_Task requirements_. Keep each line of the material that includes "agent", and leave out the rest.

─── Provided material

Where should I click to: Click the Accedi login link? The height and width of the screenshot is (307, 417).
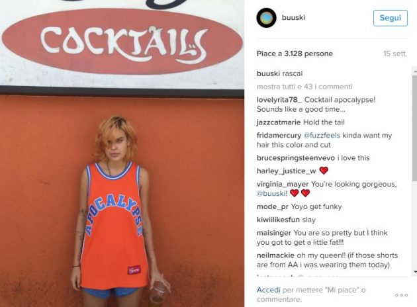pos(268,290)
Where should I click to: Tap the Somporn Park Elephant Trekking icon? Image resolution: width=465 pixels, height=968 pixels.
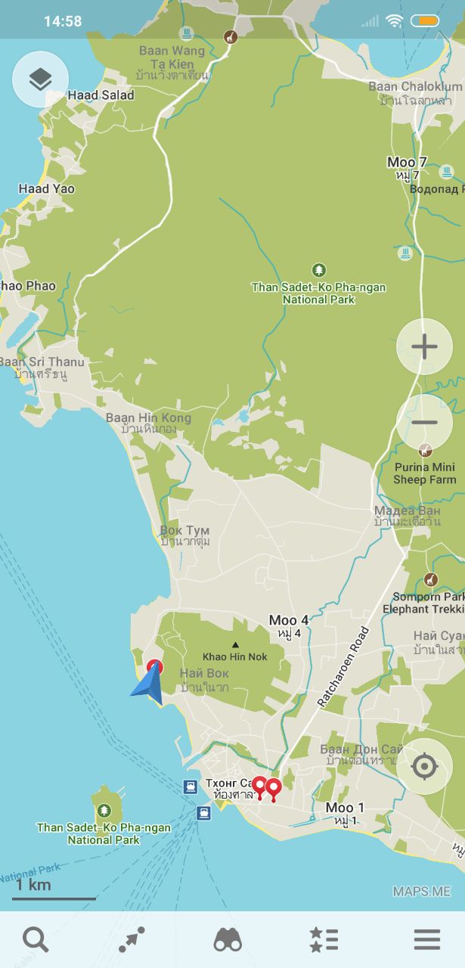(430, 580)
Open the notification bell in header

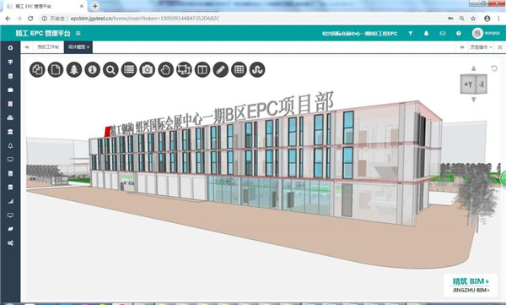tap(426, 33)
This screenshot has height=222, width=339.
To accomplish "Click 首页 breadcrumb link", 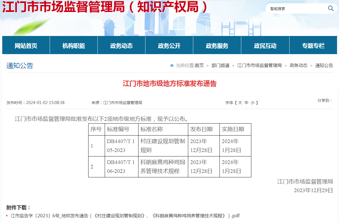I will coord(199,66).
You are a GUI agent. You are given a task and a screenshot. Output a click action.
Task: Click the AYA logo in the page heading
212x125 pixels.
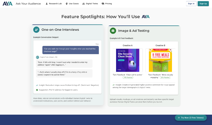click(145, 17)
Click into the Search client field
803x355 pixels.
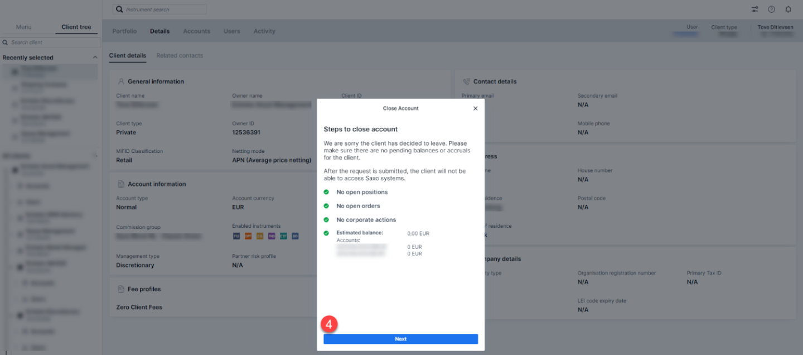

──────
─── Provided material

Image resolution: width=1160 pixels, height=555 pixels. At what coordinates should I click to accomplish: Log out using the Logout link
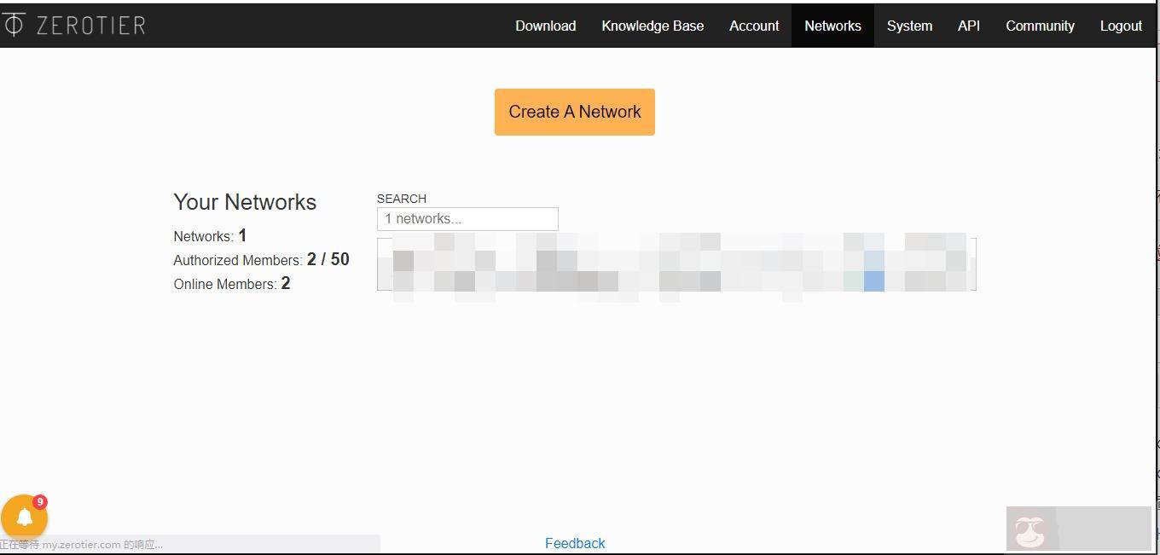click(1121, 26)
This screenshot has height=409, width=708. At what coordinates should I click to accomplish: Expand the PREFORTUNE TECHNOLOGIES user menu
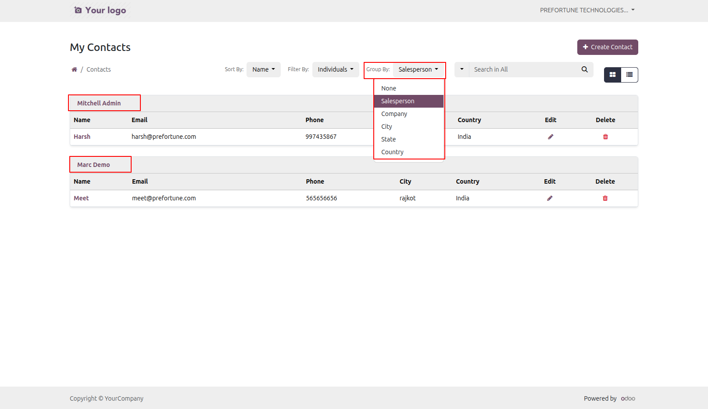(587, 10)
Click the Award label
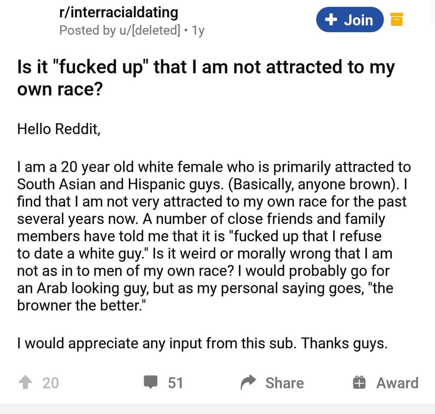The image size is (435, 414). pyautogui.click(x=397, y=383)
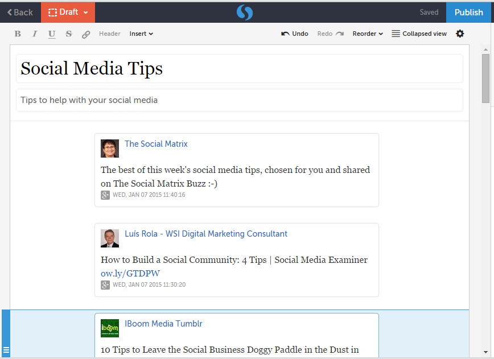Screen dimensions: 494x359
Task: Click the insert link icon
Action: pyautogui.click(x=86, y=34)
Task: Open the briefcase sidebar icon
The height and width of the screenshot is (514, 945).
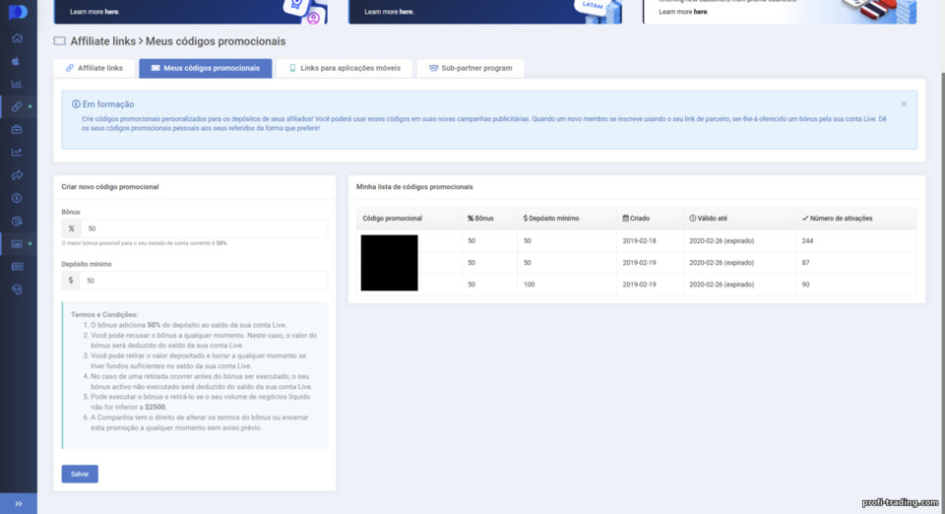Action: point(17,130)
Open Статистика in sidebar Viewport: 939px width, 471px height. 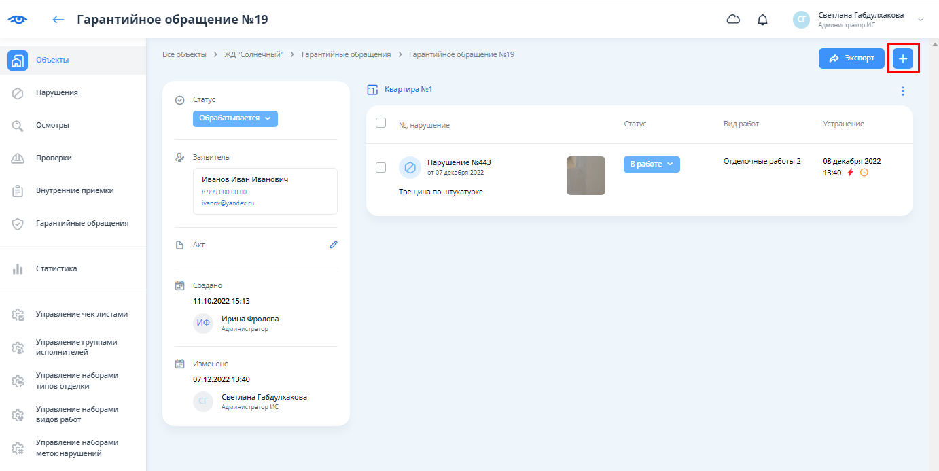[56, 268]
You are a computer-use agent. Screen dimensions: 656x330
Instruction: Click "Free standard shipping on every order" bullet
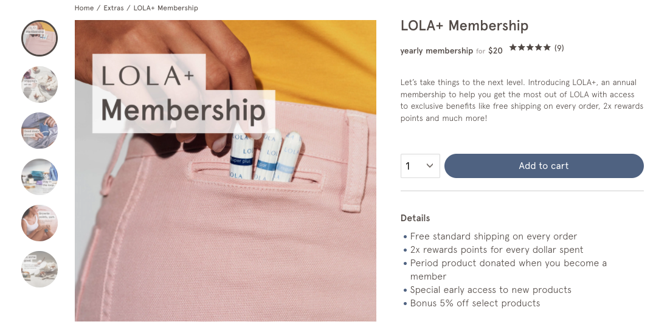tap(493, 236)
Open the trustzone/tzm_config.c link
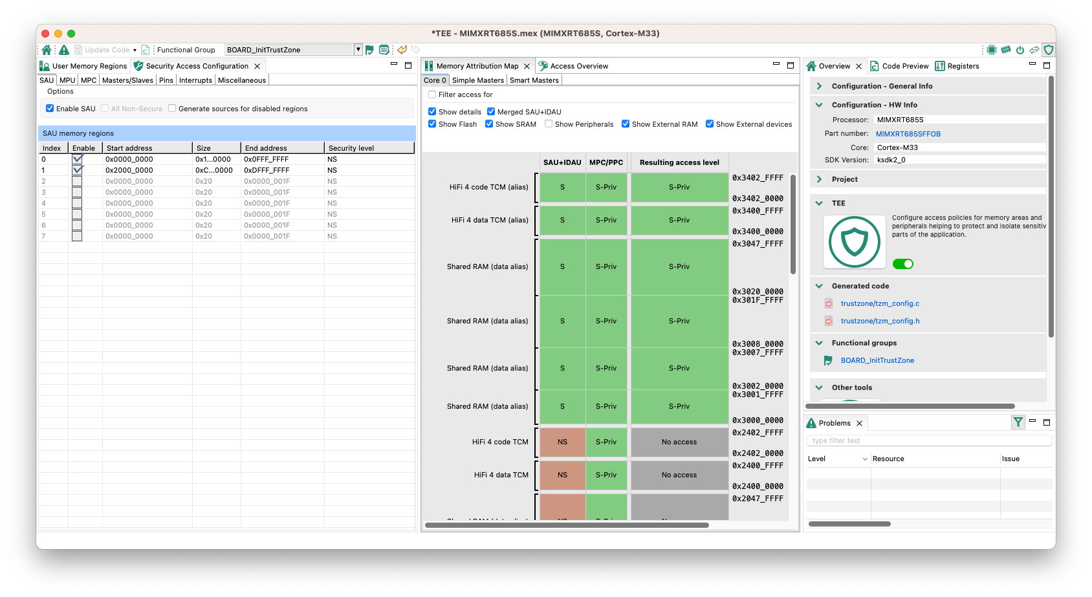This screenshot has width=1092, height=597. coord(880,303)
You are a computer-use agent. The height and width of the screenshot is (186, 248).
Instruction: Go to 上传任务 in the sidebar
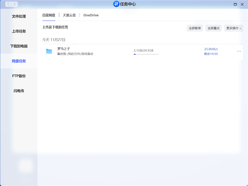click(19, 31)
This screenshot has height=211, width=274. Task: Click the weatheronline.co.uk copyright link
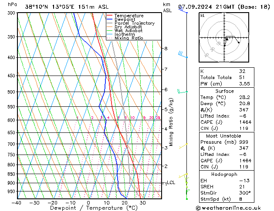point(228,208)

──────

_Answer section_.
You are a GUI agent. You are given a task and a screenshot. Output a click action.
You are a computer-use agent. Screen dimensions: 656x330
You are a computer-use agent. The height and width of the screenshot is (186, 248).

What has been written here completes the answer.